◆ The request ◆
Rewrite all of the records below, requests included, shifting every coordinate in the answers up by 127 and leaving the numbers in the requests unchanged. Leave the pictures out of your answer.

◆ Listed records ◆
++++++++

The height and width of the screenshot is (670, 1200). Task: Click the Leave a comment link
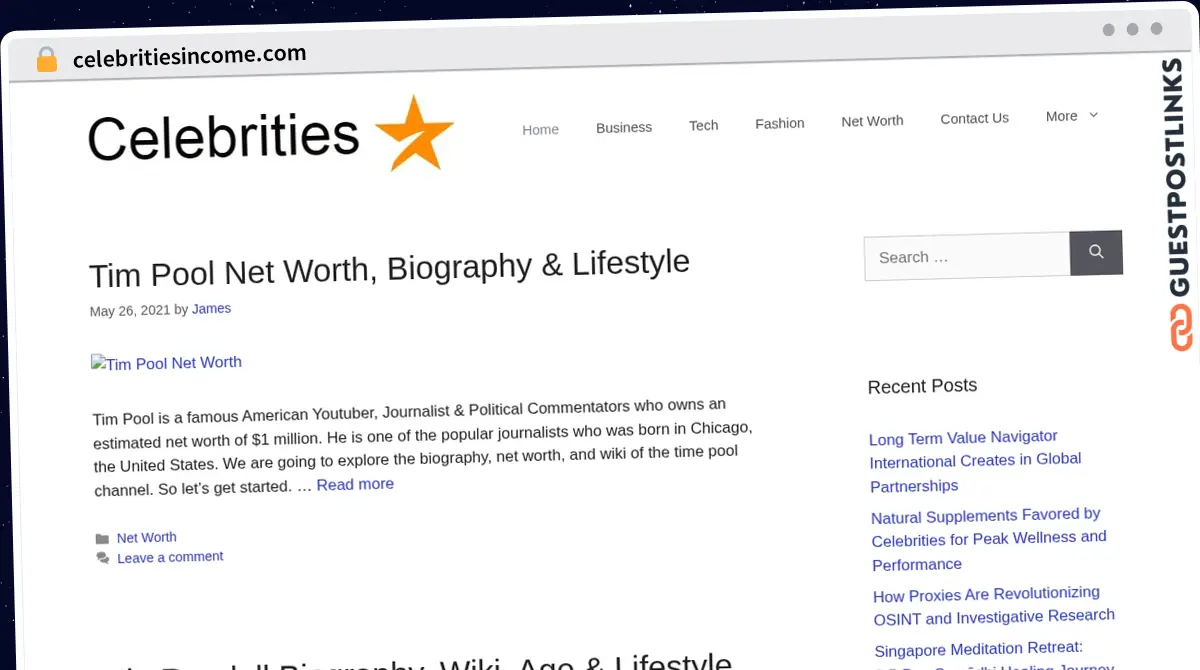(170, 557)
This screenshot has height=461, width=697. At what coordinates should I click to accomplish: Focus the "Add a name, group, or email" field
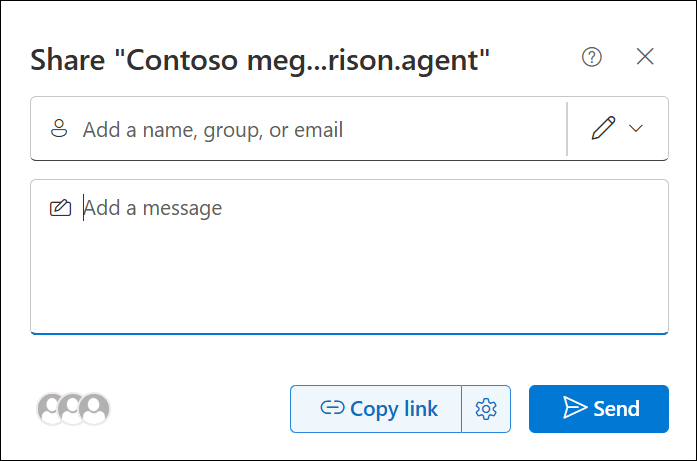point(299,128)
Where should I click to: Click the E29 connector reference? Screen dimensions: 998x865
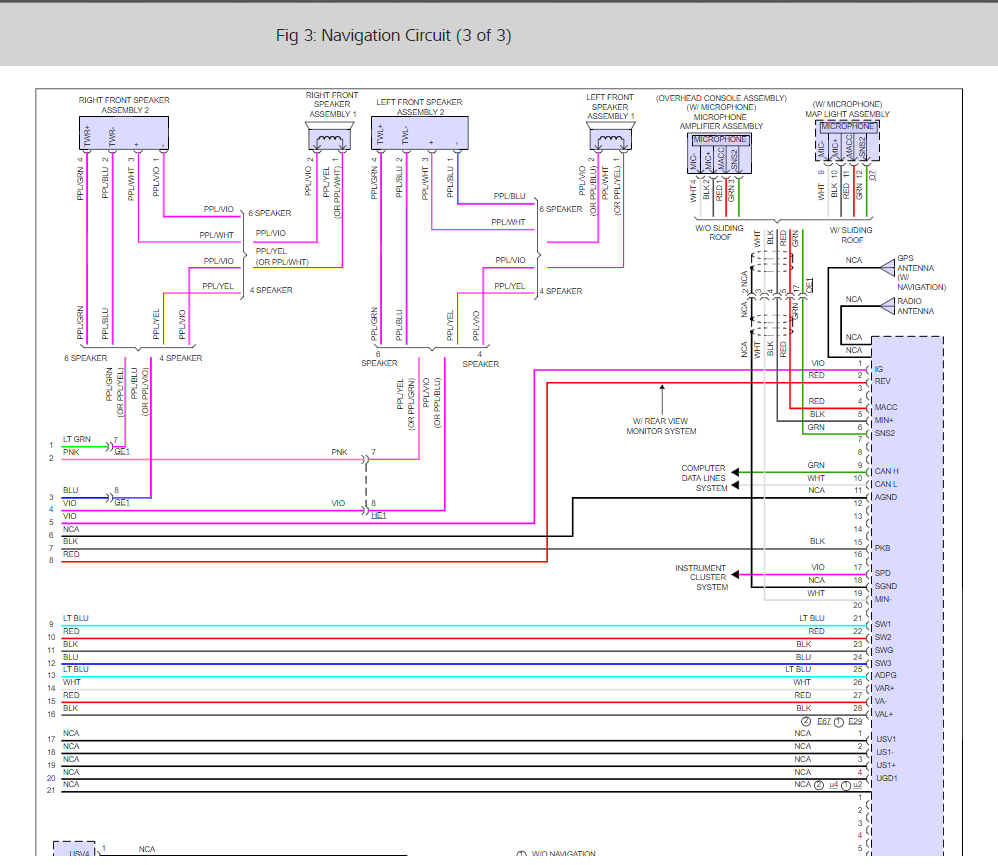(x=855, y=721)
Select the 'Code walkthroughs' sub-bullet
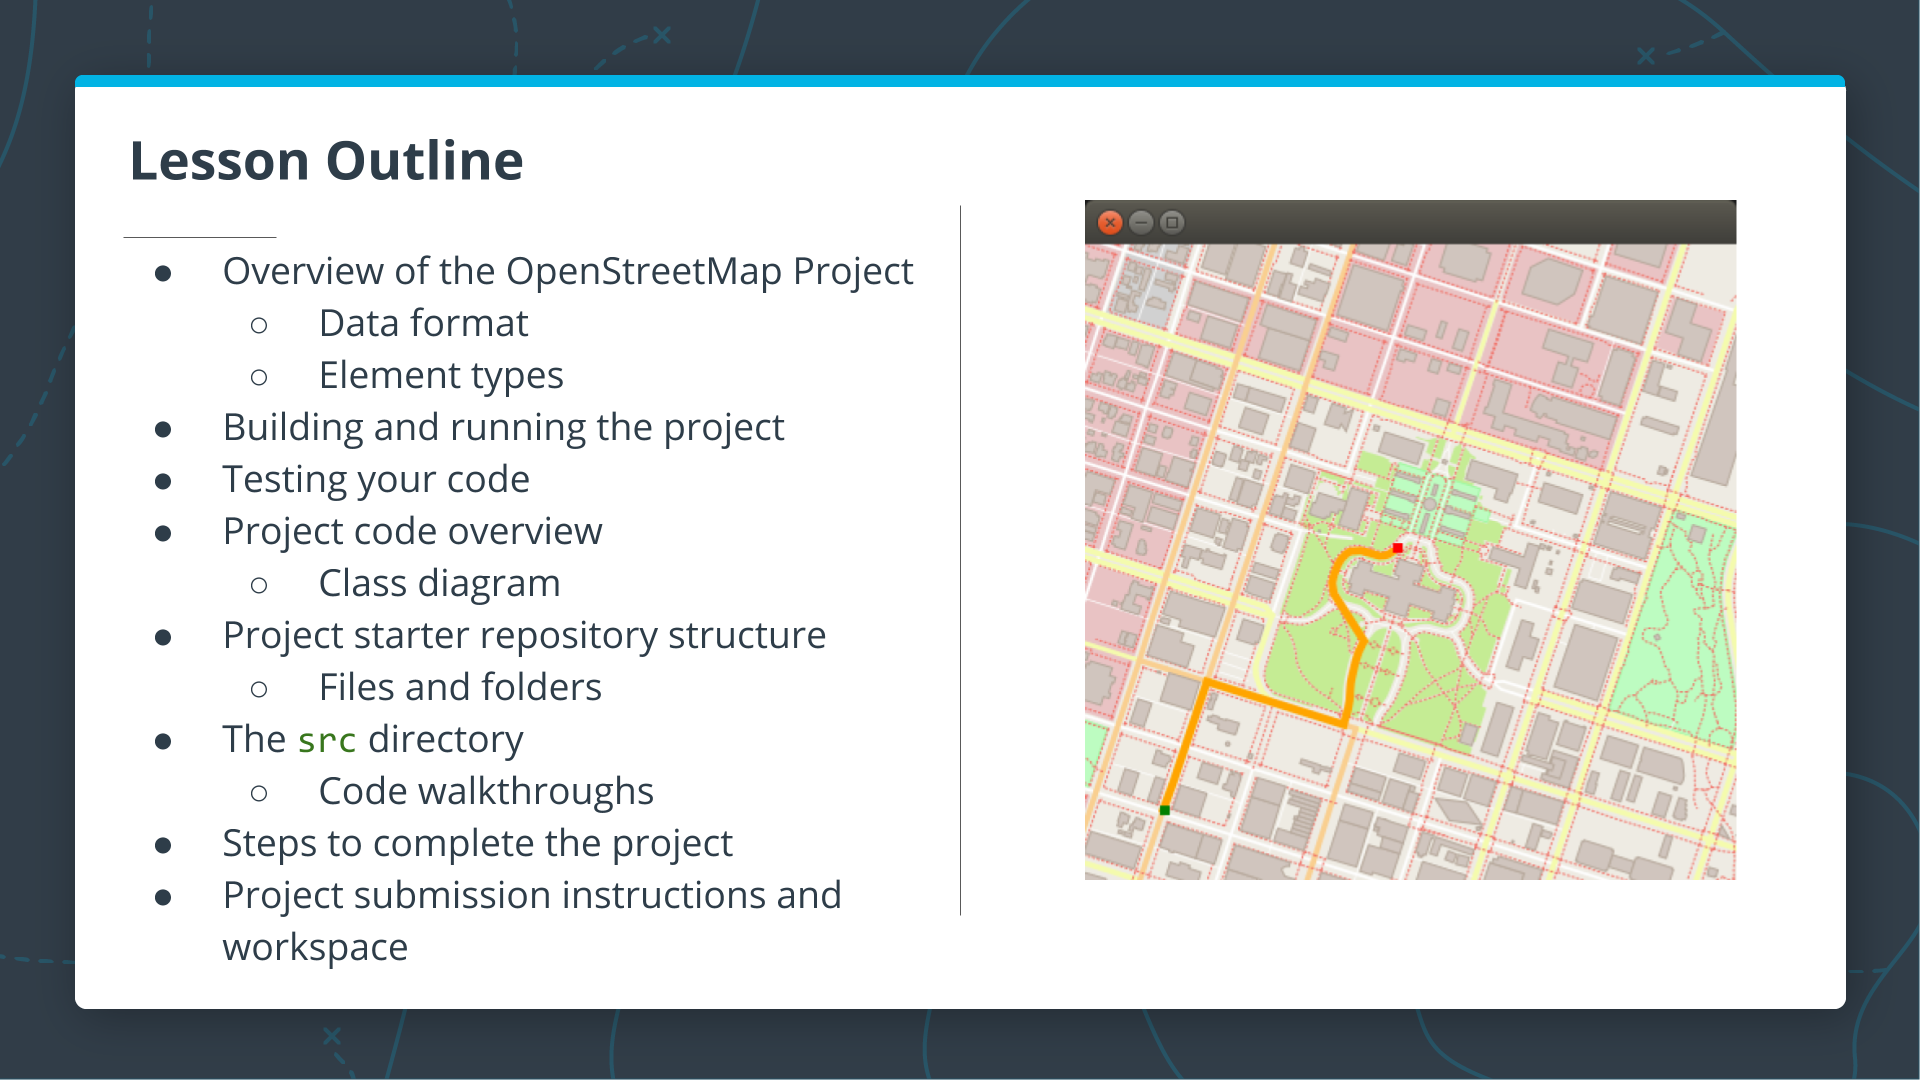 click(x=486, y=792)
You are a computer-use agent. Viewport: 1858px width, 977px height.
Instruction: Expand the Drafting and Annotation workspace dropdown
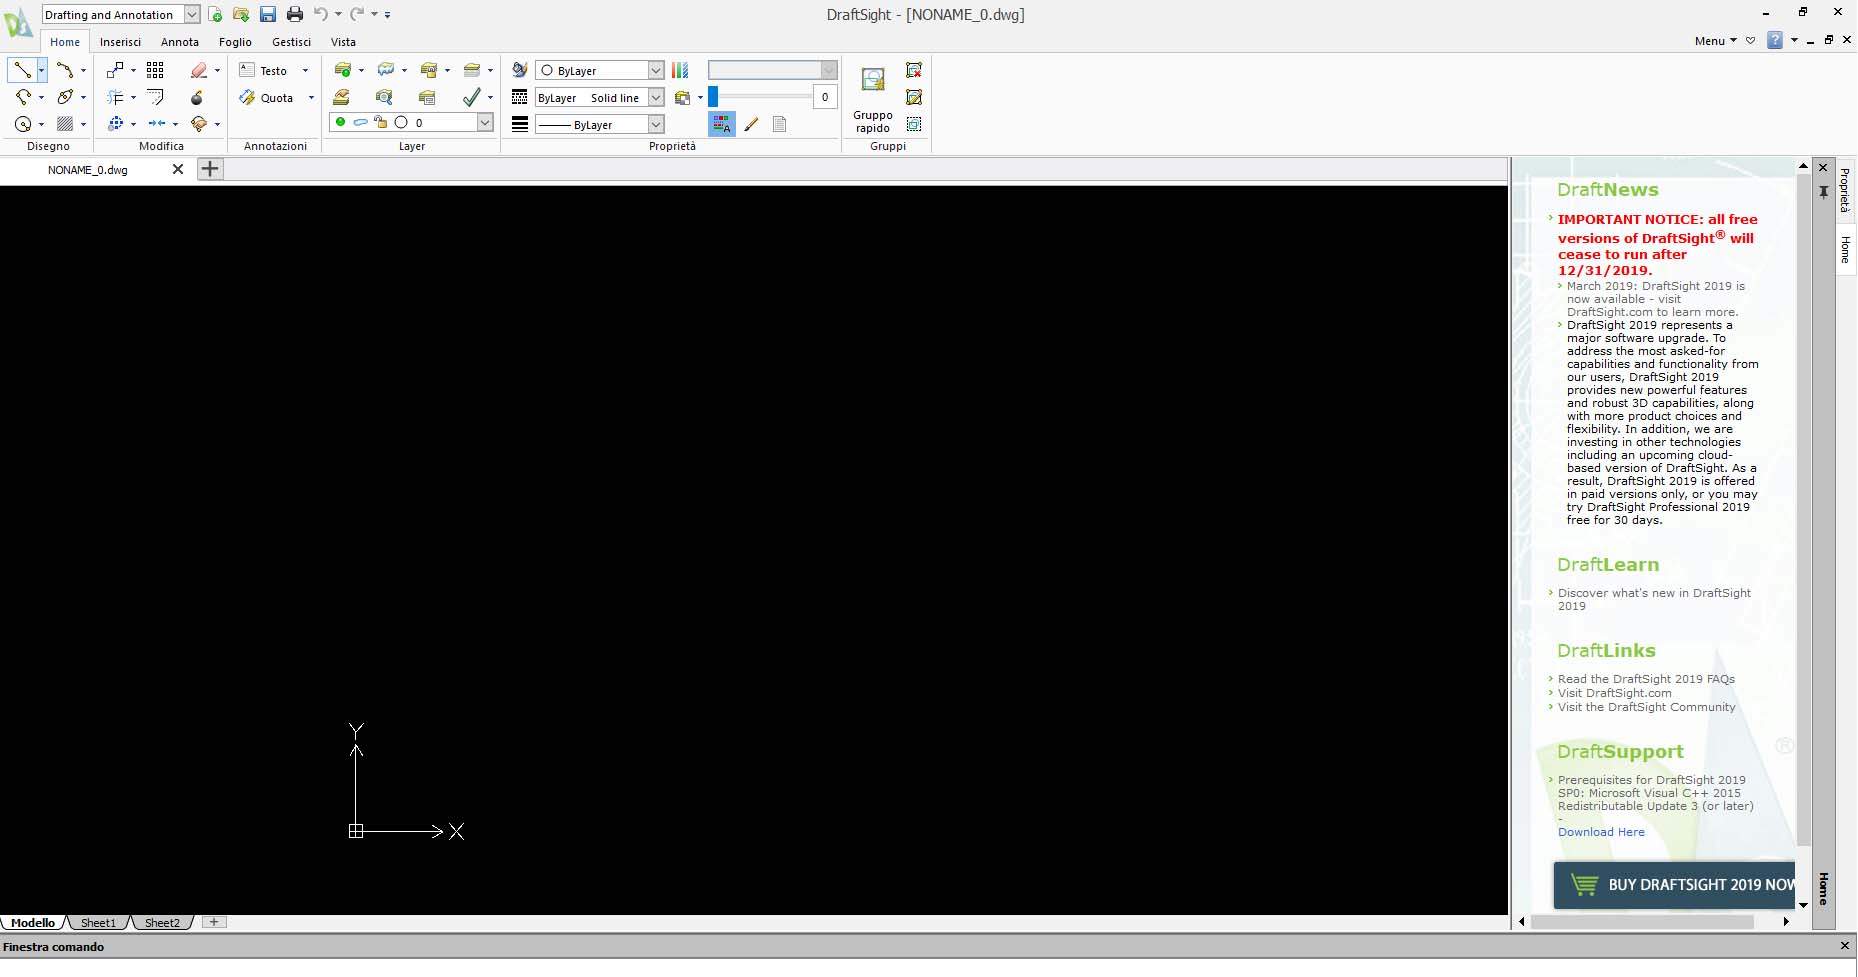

++++++++

◆ Task answer ◆
The height and width of the screenshot is (670, 1200). Task: Click the Leave a comment link
(297, 684)
This screenshot has height=461, width=697. At what coordinates should I click to accomplish: Focus the "Add a name, group, or email" field
point(426,255)
Where should I click to: Click the E29 connector reference? Screen dimensions: 998x865
(x=982, y=848)
Select the 'Code walkthroughs' sub-bullet
 click(x=613, y=919)
You are a computer-use agent. Viewport: 1858px width, 977px height.
Instruction: Expand the Drafting and Annotation workspace dropdown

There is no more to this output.